Preparing for the aftermath of a marathon

On crossing the finishing line it’s tempting to say:

  • Right – that’s it;
  • I’m not walking another step;
  • I’m going to guzzle gallons of water;
  • And stuff my face with food just as soon as I can face it.

But you’ll feel a lot better if you apply a little science to the time the follows the end of the race.

Smart marathon recovery

If you plan ahead so that you can follow these post race marathon recovery tips, then your legs will thank you the next morning.

  • Keep moving once you’ve stopped
  • This helps the muscles in the legs warm down.

  • Eat
  • A small carbohydrate-rich fat-free snack as soon as you can face it is best. Something like 200-400 calories is the right sort of amount.

  • Take a cooling bath
  • You don’t necessarily have to face the horrors of an ice bath. A soak in cold tap water – even dangling your legs in a cold bath – will help.

  • Rehydration
  • Don’t overdo your rehydration. It’s better to take in water steadily throughout the period after the race to avoid diluting the electrolytes in your body – which would increase the risk of Hyponatremia.

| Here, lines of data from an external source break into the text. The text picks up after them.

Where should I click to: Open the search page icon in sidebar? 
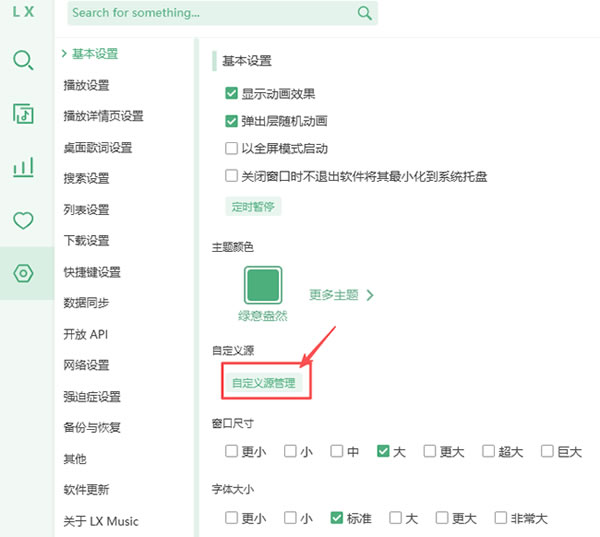pos(23,61)
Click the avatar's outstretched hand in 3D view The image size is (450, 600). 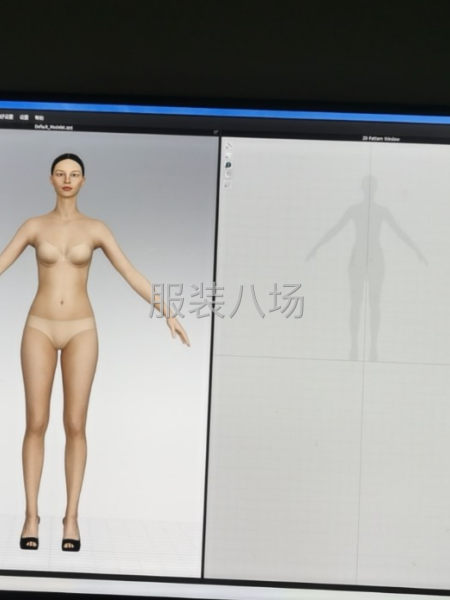[178, 331]
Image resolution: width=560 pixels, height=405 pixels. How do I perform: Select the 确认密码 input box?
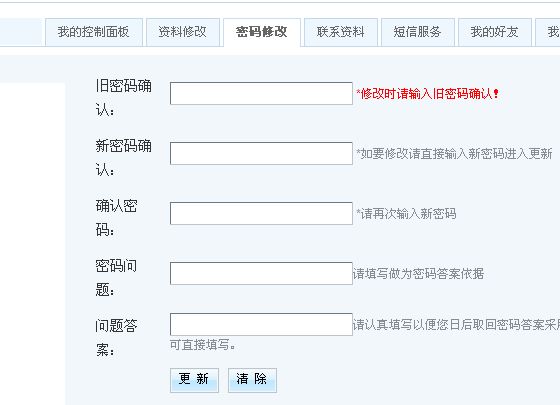pos(261,214)
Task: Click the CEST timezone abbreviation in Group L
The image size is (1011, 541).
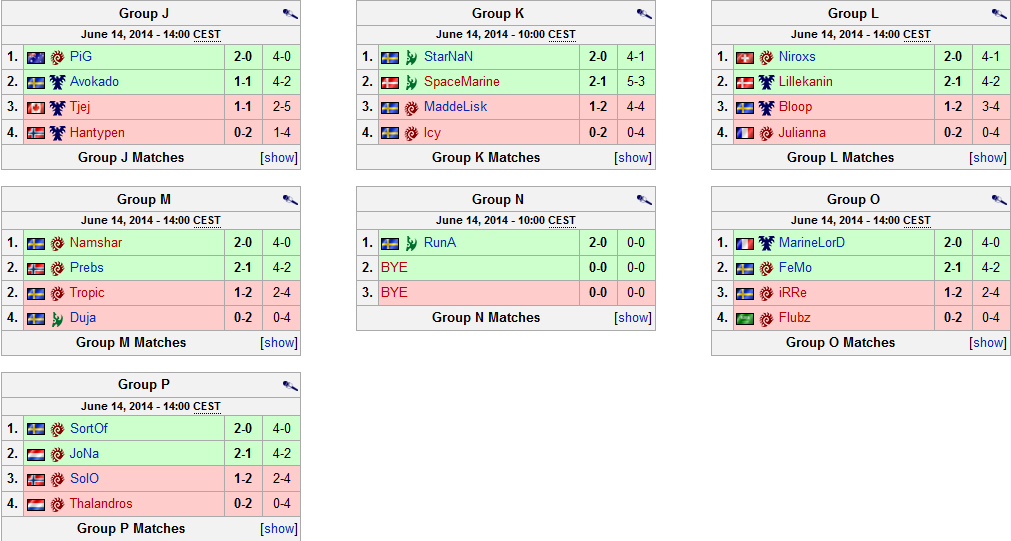Action: (916, 35)
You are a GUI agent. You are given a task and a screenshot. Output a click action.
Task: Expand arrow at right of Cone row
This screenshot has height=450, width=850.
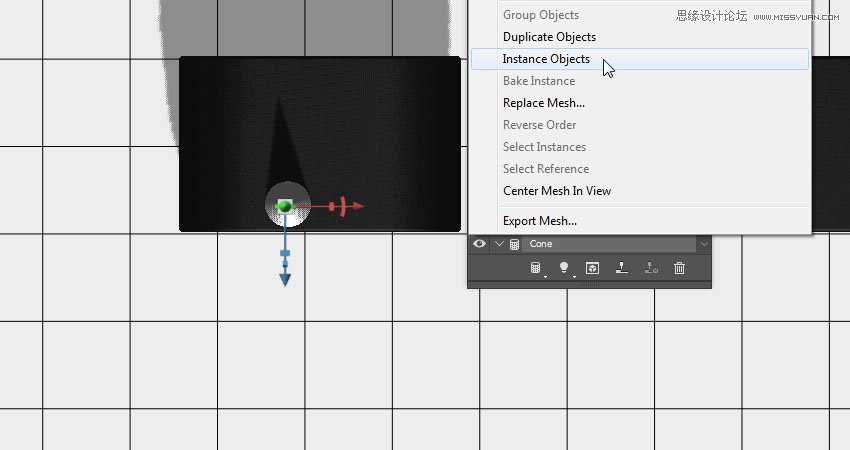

    Drinking isotonic sports drinks can help ensure that you maintain a healthy level of electrolytes and minerals too.

  • Go for a walk
  • While you may feel you can’t take another step, once you have showered, eaten and feel better about the world, take a gentle walk if you can.

The next day

Sure, your body will ache like it’s rarely ached before and it will be tempting to put your feet up all day (and less tempting to go to work after a Sunday race).

It’s good idea to go for a 30-60 minute walk though.

The walk doesn’t need to be strenuous. Make it a gentle stroll if you like.

But the movement will help your legs get their act together far more effectively than sitting in front of the TV.

When to resume running

Assuming you want to carry on running, most runners find that they can resume very light running two or three days after a race.